■ DOCUMENT SECTION ■
========================

If you can’t destroy opposing creatures, you might as well punish people for playing them. Overburden spells a death sentence for tokens players or players trying to abuse ETB with flicker effects. Even against less creature-dedicated decks, this forces your opponents to step carefully lest they lose their mana base. A deck using Overburden should look towards win conditions that are as creature-light as possible, such as an infinitely large Walking Ballista or something like Approach of the Second Sun.
#19. Reconnaissance Mission // Coastal Piracy
Cycling makes Reconnaissance Mission strictly better than Coastal Piracy, but any deck running one is happy to have the other. These are two of the more assertive blue enchantments, demanding to be played alongside creatures. Blue has plenty of creatures that get along well with this effect; it excels at making Thopter tokens that easily fly past blockers and has a bunch of cards like Triton Shorestalker and Slither Blade that can’t get blocked at all.
We’re looking at some of the best enchantments blue offers, many of which any blue deck would be happy to run. So why not play any of them with Mirrormade? This effect is simple and powerful. Getting a copy of the best artifact or enchantment in play puts you far ahead if you own it or are on par with the player who played the best enchantment. You’ll want your own effects to copy with this card so it’s never dead, but you can get lots of value by copying opposing cards like Smothering Tithe or Bolas's Citadel that your colors or deck might not support.
#17. Dream Halls
Who pays mana for spells these days? Dream Halls lets you pitch cards to pay for spells. This card plays well in mono-blue, with enough card draw to offset the card disadvantage while not worrying about having mismatching colors in hand. Dream Halls could be equally exciting in an all-multicolor deck. The biggest downside is that your opponents get to cast spells for free the same way, but that’s what Counterspell and Lavinia, Azorius Renegade was printed for.
#16. Imprisoned in the Moon
Imprisoned in the Moon gives blue one of its few ways to really remove a permanent, turning that pesky Gaea's Cradle or Chandra, Flamecaller into a Wastes. This is especially powerful as removal for opposing commanders. A permanent becoming a different permanent doesn’t make it change zones, so your opponent can’t put their commander in the command zone after it’s enchanted with this. They must remove the land or the enchantment or lose access to their marque card forever.
#15. Training Grounds
Training Grounds is an easy card to break. Even if you’re attempting to use it fairly, this is a steep discount to give powerful activated abilities, like those of Kenrith, the Returned King or Memnarch. If you aren’t inclined to be fair, it’s easy to whip up some form of infinite combo alongside a few other pieces, like Mox Opal and Drafna, Founder of Lat-Nam for infinite storm ahead of a Brain Freeze.
#14. Energy Flux
Commander players underrate the value of going for artifact en masse, preferring targeted removal like Nature's Claim. Energy Flux is a great card to go for all artifacts. This prevents opponents from building up Treasure tokens or mana rocks, which is especially powerful in the face of greedy mana bases skimping on lands in favor of Signets and the like. It can also be a potent sideboard card for Eternal formats trying to deal with decks that dump a bunch of artifacts in play in a turn or two.

========================

■ SOURCE EXCERPT ■
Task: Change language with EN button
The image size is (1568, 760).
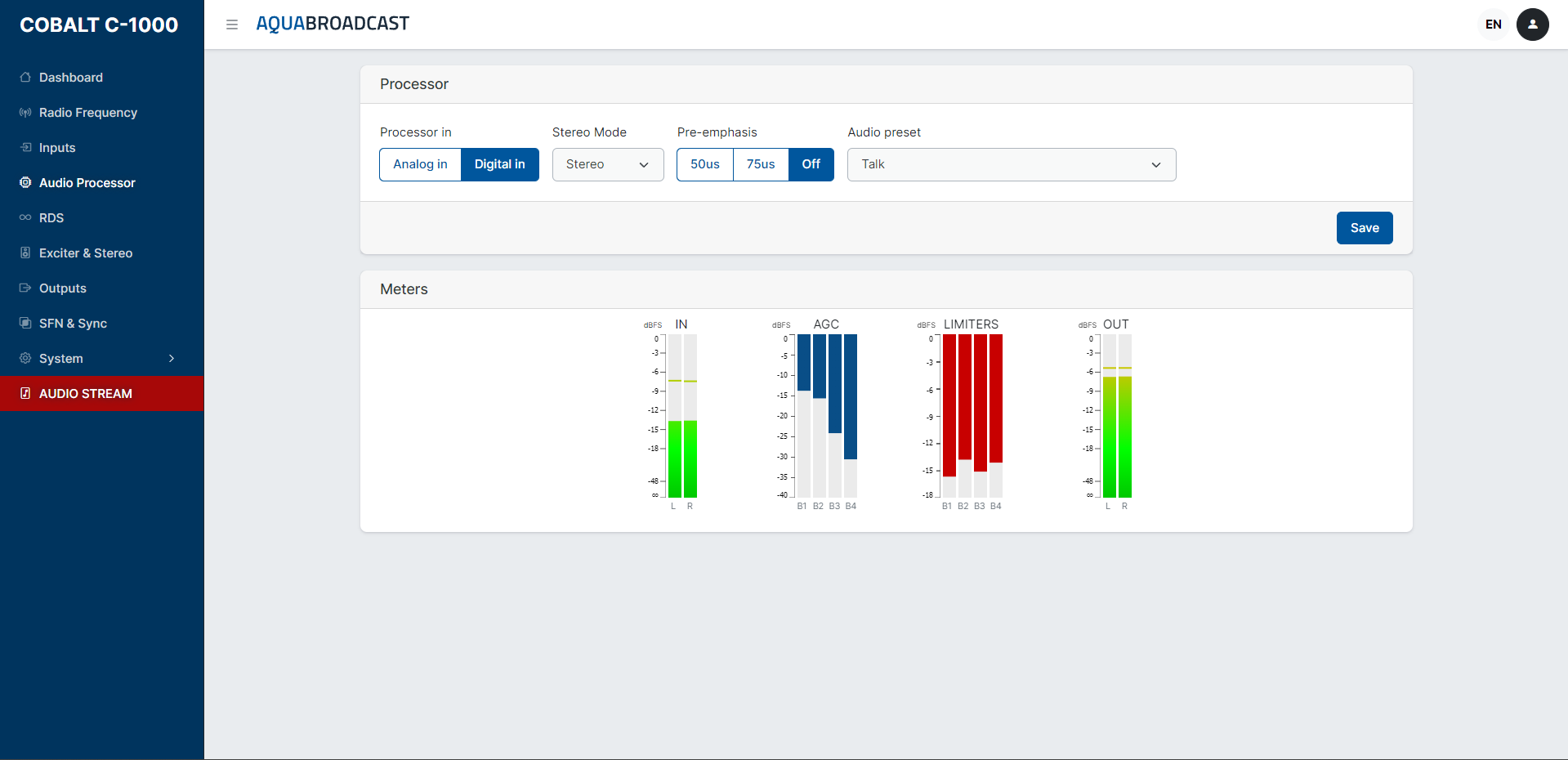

========================

■ DIRECTIVES ■
a. Rewrite the part of the article on blue enchantments that opens with the words containing "We’re looking at" and closes with "might not support.", substituting "Rhystic Study" for "Smothering Tithe".
b. In the article on blue enchantments, what does Imprisoned in the Moon turn a permanent such as Gaea's Cradle into?
c. Translate this sentence from the article on blue enchantments into French: "This is especially powerful as removal for opposing commanders."
Work only from the article on blue enchantments, not from the data.

■ SOLUTIONS ■
a.
We’re looking at some of the best enchantments blue offers, many of which any blue deck would be happy to run. So why not play any of them with Mirrormade? This effect is simple and powerful. Getting a copy of the best artifact or enchantment in play puts you far ahead if you own it or are on par with the player who played the best enchantment. You’ll want your own effects to copy with this card so it’s never dead, but you can get lots of value by copying opposing cards like Rhystic Study or Bolas's Citadel that your colors or deck might not support.

b. A Wastes.

c. C'est particulièrement puissant comme moyen d'élimination contre les commandants adverses.